An already bad off-season for the Chicago Cubs from a public-relations standpoint may get worse.
The Ricketts family, owners of the Cubs, will not do their annual panel discussion and take direct questions from fans during this weekend’s annual Cubs convention at the downtown Sheraton Grand.
Instead, the family will be a part of Friday night’s comedy/talk show session hosted by former Cubs pitcher Ryan Dempster. The Cubs’ website describes the session as the “wildly entertaining ‘Friday Night with Ryan Dempster.’ “
One of the more endearing qualities of the Ricketts family since it took ownership in late 2009 has been its willingness to meet with fans and face questions at the convention.
Chairman Tom Ricketts was joined by his sister, Laura, and brothers Todd and Pete in past years, and generally, the sessions were love fests, even as the Cubs were rebuilding earlier this decade.
This year, there are myriad serious questions facing the franchise, from its inactivity in this winter’s trade and free-agent markets to the suspension of shortstop Addison Russell to the new TV station the Cubs are planning to launch for 2020.
Cubs baseball and business presidents, Theo Epstein and Crane Kenney, respectively, will conduct their sessions Saturday, but the absence of the Ricketts family will leave a big hole, and that is sure to disappoint and even anger many fans.
“(The) decision was made months ago based on fan feedback and desire to try something different with (Dempster),” said Dennis Culloton, spokesman for the Ricketts family.
Longtime season ticket holder Paul Dzien, of Bartlett, first tweeted (@crawlyscubs) about the possibility that the Ricketts family would not face the fans as part of a panel. Dzien was one of the presenters of World Series rings to Cubs players at the start of the 2017 season following the 2016 world championship.
“I was disappointed,” Dzien said Thursday. “I’ve been very happy with the Ricketts ownership to this point, and I still am.
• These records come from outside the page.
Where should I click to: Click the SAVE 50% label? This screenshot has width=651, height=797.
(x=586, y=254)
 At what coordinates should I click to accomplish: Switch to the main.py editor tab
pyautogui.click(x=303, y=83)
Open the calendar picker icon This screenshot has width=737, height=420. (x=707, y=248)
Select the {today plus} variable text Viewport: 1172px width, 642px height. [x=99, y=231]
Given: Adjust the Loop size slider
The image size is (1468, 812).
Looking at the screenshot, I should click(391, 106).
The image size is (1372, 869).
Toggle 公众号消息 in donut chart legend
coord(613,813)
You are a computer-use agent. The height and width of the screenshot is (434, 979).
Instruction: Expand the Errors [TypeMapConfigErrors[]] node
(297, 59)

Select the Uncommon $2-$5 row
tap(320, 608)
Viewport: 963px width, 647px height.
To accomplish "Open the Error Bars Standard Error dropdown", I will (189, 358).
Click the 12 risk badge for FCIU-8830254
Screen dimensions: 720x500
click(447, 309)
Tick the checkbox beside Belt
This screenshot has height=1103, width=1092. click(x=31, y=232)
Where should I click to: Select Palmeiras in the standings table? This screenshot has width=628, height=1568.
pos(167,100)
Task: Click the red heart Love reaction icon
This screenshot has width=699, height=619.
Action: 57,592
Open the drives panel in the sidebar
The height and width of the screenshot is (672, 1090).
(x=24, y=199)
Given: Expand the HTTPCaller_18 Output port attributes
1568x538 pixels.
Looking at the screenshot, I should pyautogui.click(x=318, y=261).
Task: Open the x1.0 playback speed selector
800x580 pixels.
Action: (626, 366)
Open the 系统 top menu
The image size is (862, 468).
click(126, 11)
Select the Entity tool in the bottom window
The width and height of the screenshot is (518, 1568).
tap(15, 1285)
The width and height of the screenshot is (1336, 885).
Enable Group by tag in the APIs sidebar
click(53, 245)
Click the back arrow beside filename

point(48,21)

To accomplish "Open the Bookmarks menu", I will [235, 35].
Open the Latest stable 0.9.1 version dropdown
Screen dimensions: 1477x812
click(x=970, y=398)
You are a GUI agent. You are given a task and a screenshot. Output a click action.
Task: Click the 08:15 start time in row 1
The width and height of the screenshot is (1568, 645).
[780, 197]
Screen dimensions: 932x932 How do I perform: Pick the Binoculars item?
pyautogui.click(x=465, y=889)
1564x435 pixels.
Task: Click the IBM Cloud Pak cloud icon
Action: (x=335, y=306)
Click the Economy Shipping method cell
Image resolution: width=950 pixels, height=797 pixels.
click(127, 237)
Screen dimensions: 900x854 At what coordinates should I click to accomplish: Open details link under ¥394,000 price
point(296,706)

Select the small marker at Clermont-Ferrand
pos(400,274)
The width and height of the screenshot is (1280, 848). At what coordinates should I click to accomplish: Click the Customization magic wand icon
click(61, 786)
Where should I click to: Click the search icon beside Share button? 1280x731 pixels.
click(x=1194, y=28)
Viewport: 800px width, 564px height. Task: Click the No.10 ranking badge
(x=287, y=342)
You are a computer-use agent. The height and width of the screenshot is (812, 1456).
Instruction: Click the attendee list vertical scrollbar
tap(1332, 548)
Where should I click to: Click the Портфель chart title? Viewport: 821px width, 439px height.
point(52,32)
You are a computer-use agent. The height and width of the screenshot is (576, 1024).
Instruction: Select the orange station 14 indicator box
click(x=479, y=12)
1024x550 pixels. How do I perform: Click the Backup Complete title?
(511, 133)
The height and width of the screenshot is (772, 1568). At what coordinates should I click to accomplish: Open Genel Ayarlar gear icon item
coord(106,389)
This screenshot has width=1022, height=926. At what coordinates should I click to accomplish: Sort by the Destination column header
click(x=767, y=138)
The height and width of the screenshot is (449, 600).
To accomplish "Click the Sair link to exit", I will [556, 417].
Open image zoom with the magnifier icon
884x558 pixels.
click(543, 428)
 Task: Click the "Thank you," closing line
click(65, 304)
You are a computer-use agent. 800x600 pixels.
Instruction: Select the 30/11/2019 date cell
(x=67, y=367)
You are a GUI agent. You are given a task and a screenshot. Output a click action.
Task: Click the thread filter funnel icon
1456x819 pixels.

But ultimately it’s disappointing because they were there when everything was good. From the moment they bought (the Cubs), they were working toward a championship, working on the neighborhood, and that was great.
“But the first time an off-season comes where there’s a lot of disappointment and frustration, to kind of not show up, I just feel that’s what we liked about the Ricketts, the accessibility of seeing Tom walking around the ballpark. There always was an ability to talk and give your opinions, and you felt you were being heard. Now that it’s a tough off-season, you can’t ask the questions. There’s no face anymore. That’s what we hated about the Tribune Co. (the Cubs’ previous owner). It was a faceless corporation, and no one knew who to blame for what.”
A big weekend of festivities kicks off Thursday with a “community service day.” Early in the day, Cubs staff will conduct a “community service day” at Horner Park Fieldhouse on Chicago’s North Side followed by a program at Henry Elementary School, also on the North Side.
Cubs manager Joe Maddon will hold his annual “Thanksmas” dinner at Leonard’s Ministries on the West Side during the evening.
Maddon will field questions from the media. Sure to be asked are questions about Maddon’s lame-duck job status (he enters the final season of his five-year contract) as well as comments he made Tuesday at the Union League Boys and Girls Club. When asked about the prospect of the Cubs signing prized free-agent outfielder Bryce Harper, Maddon replied: “Not happening. We feel as though all the ingredients are in the bowl already. It’s already there. To just go out and purchase guys because some kids had a tough year is probably not good form.”
The Cubs won 95 games last year, but they bowed out meekly to the Milwaukee Brewers in Game 163 of the season to settle the National League Central and to the Colorado Rockies in the NL wild-card game.
A day after the 2018 season ended, an angry Epstein criticized his team’s offense, and eventually, hitting coach Chili Davis was fired.
The Cubs did make a minor bit of news Wednesday, claiming left-handed pitcher Ian Clarkin off waivers from the White Sox. The Sox had claimed Clarkin off waivers from the Cubs earlier this off-season.